(PROBLEM REQUIREMENTS): Leave every picture out and write out the records below exactly.

━━ THE INPUT ━━

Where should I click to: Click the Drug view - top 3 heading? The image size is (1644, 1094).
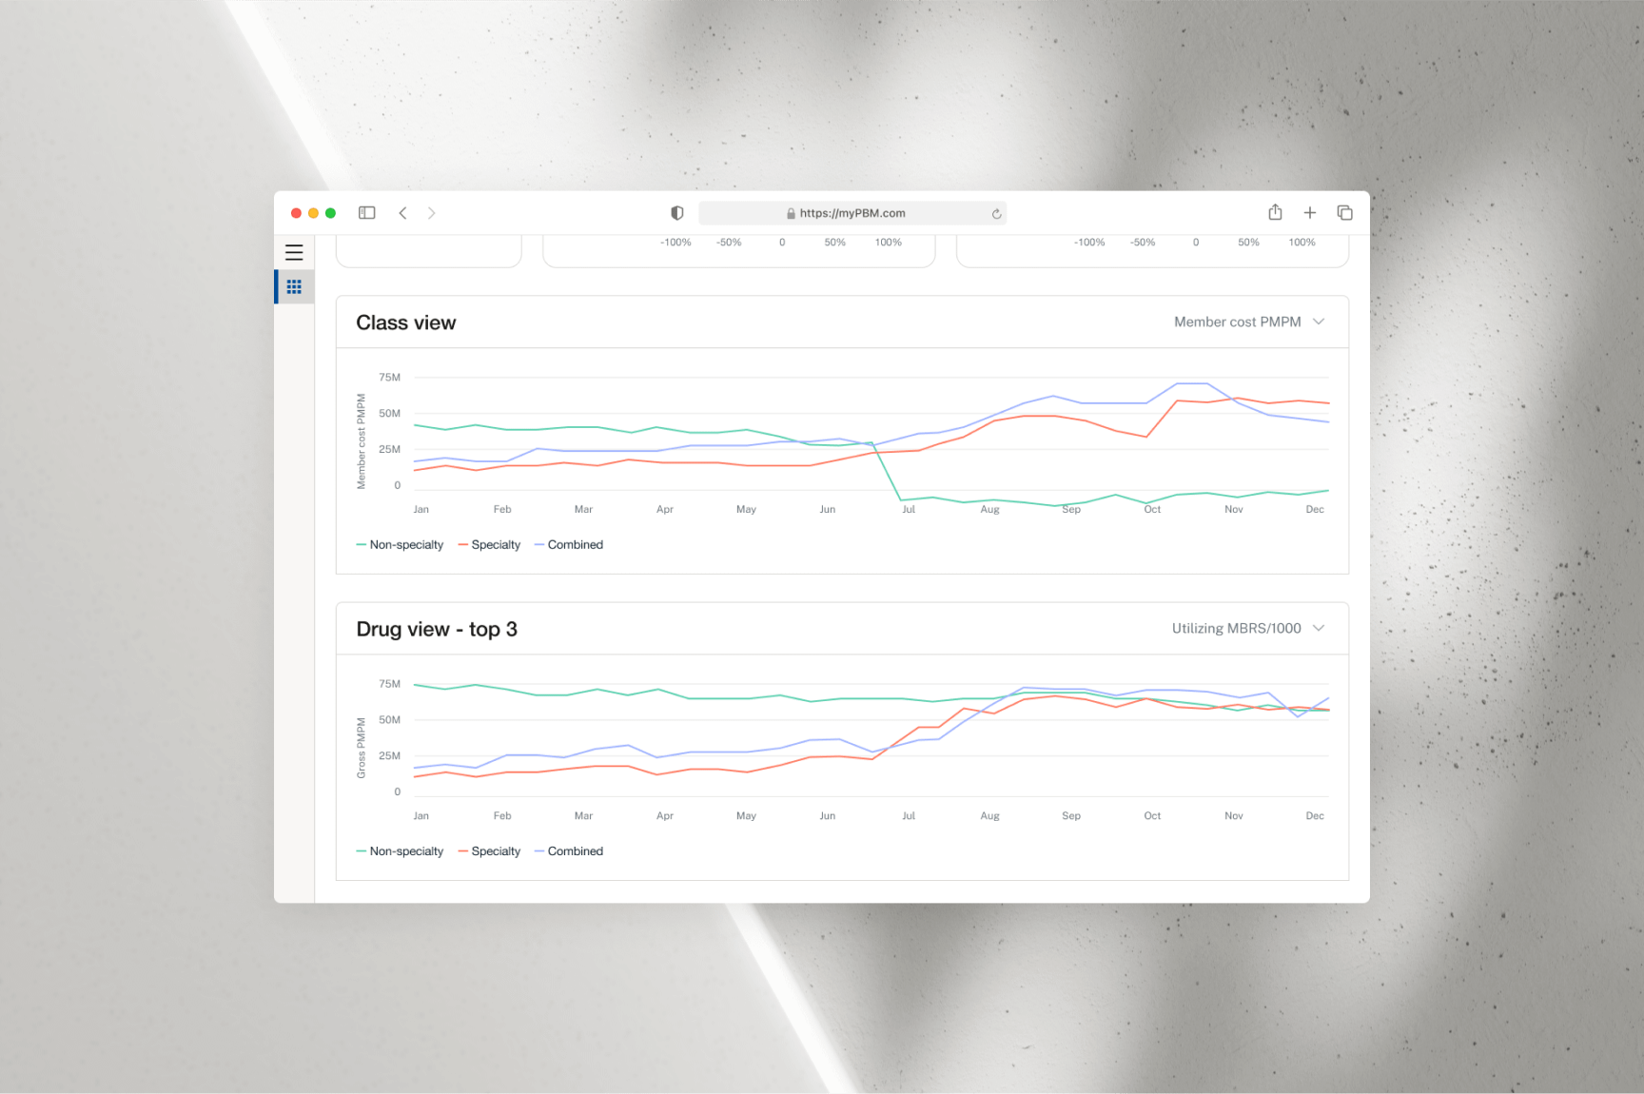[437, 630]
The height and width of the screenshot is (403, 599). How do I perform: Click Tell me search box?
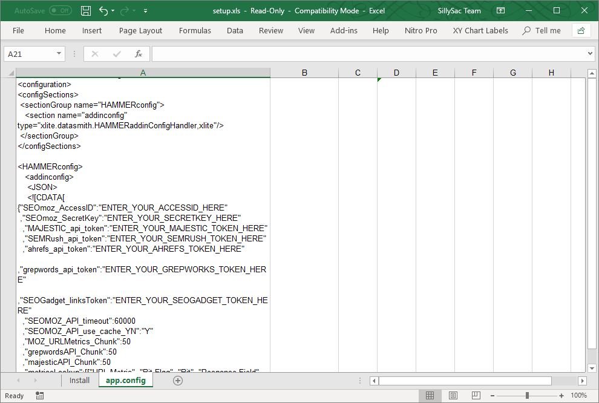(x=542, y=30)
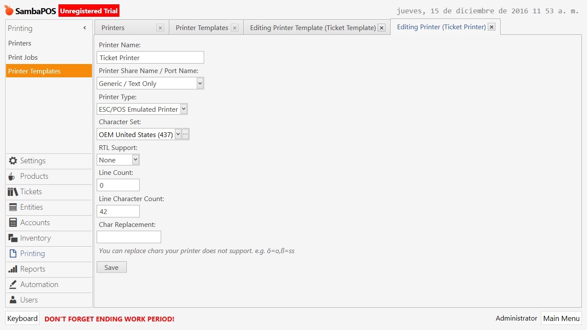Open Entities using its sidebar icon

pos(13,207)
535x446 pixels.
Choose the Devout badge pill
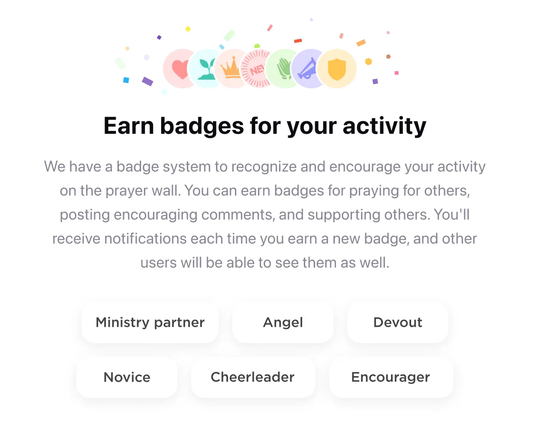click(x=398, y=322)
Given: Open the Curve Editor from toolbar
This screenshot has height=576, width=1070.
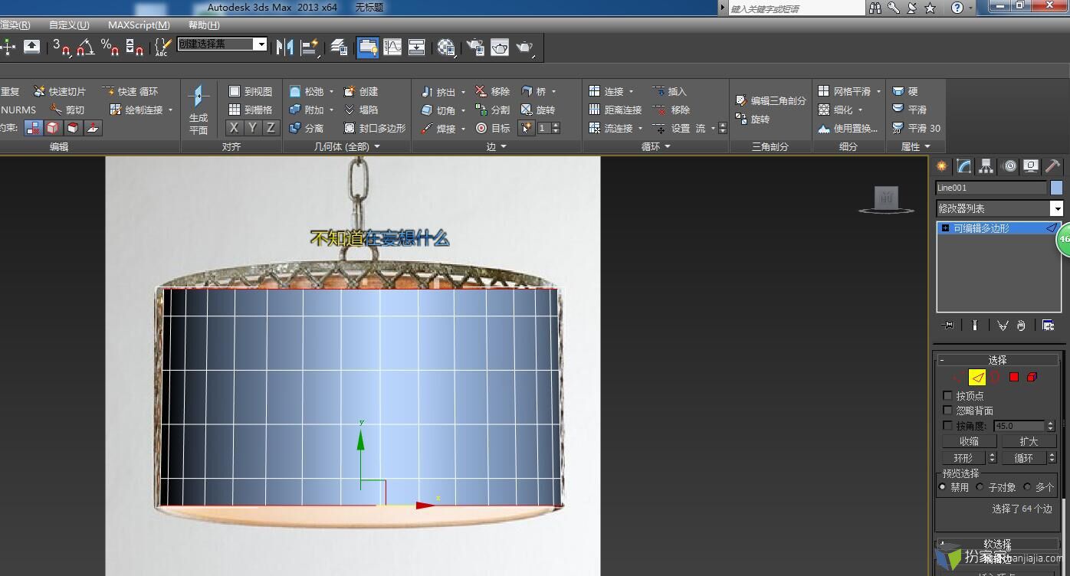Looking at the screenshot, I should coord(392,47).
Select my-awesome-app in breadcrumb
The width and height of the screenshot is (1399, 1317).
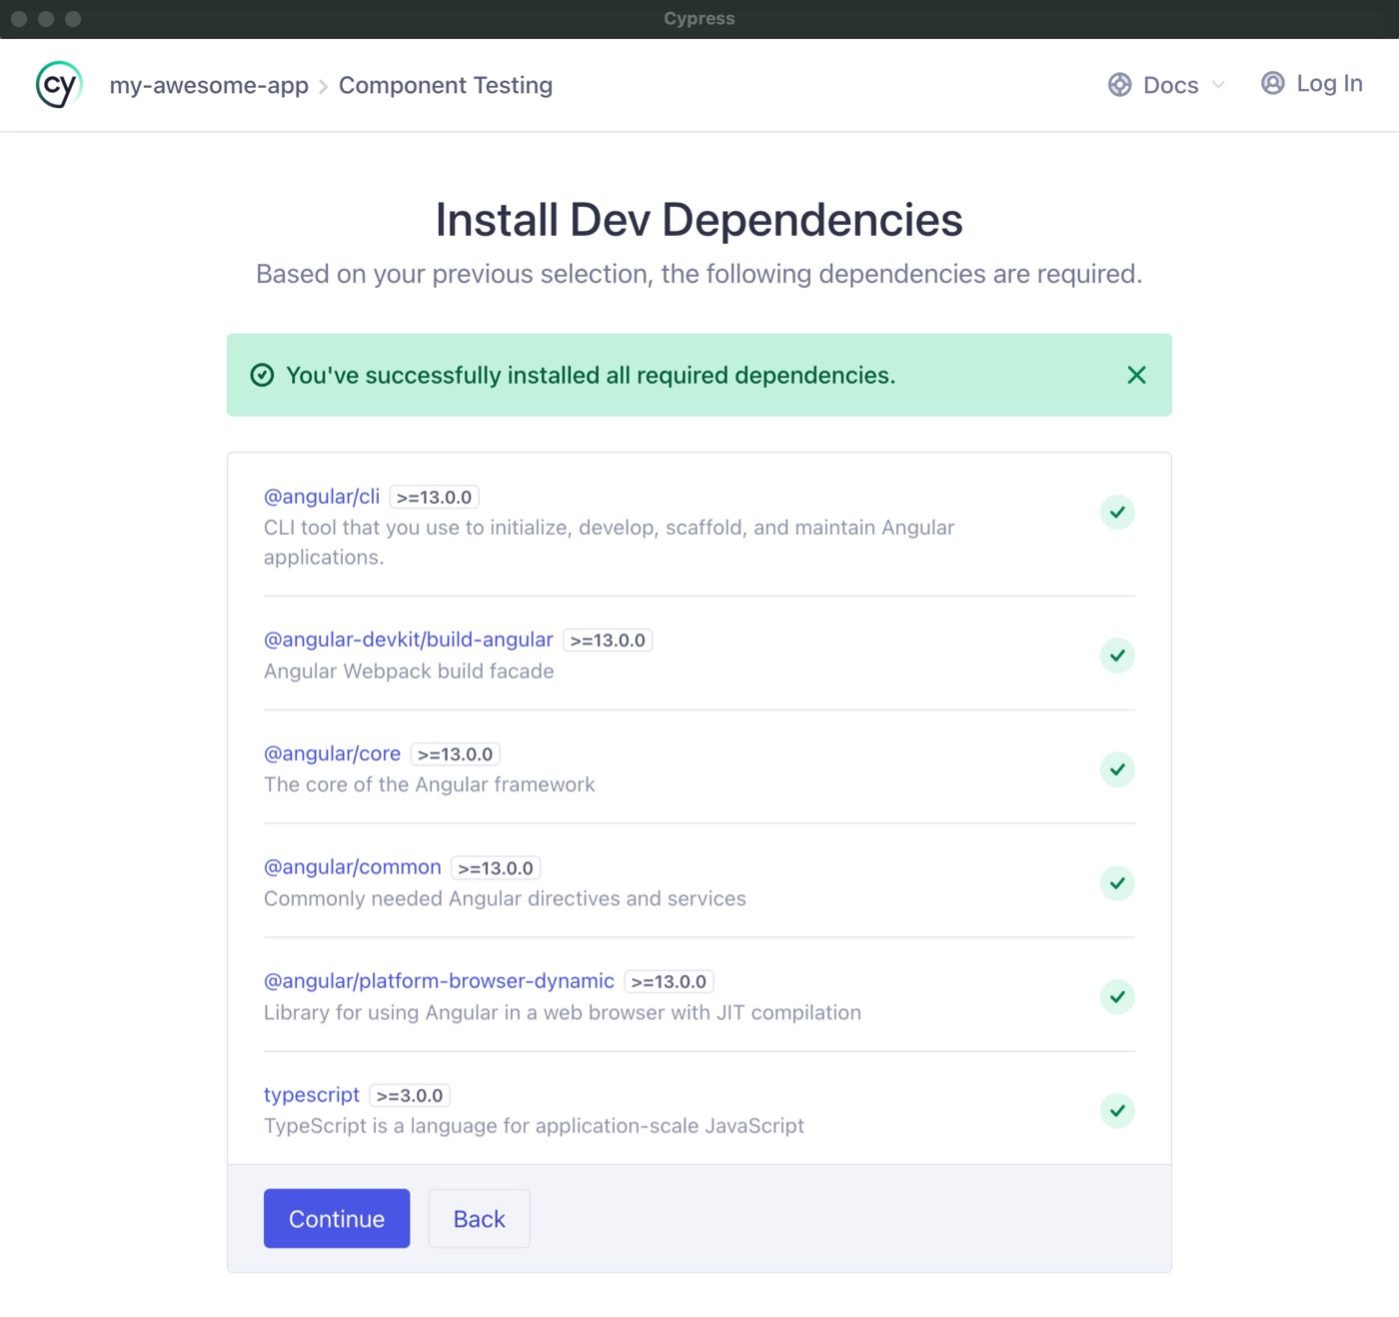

━━━

(FINISHED EXERCISE):
Where should I click to: Click the Drug view - top 3 heading? The image size is (1644, 1094).
[437, 630]
The height and width of the screenshot is (403, 599). How do I perform: Click Tell me search box?
(x=542, y=30)
Open Entities using its sidebar icon

pos(13,207)
535x446 pixels.
Choose the Devout badge pill
click(x=398, y=322)
Given: Open the Curve Editor from toolbar
This screenshot has height=576, width=1070.
Looking at the screenshot, I should coord(392,47).
Select my-awesome-app in breadcrumb
The width and height of the screenshot is (1399, 1317).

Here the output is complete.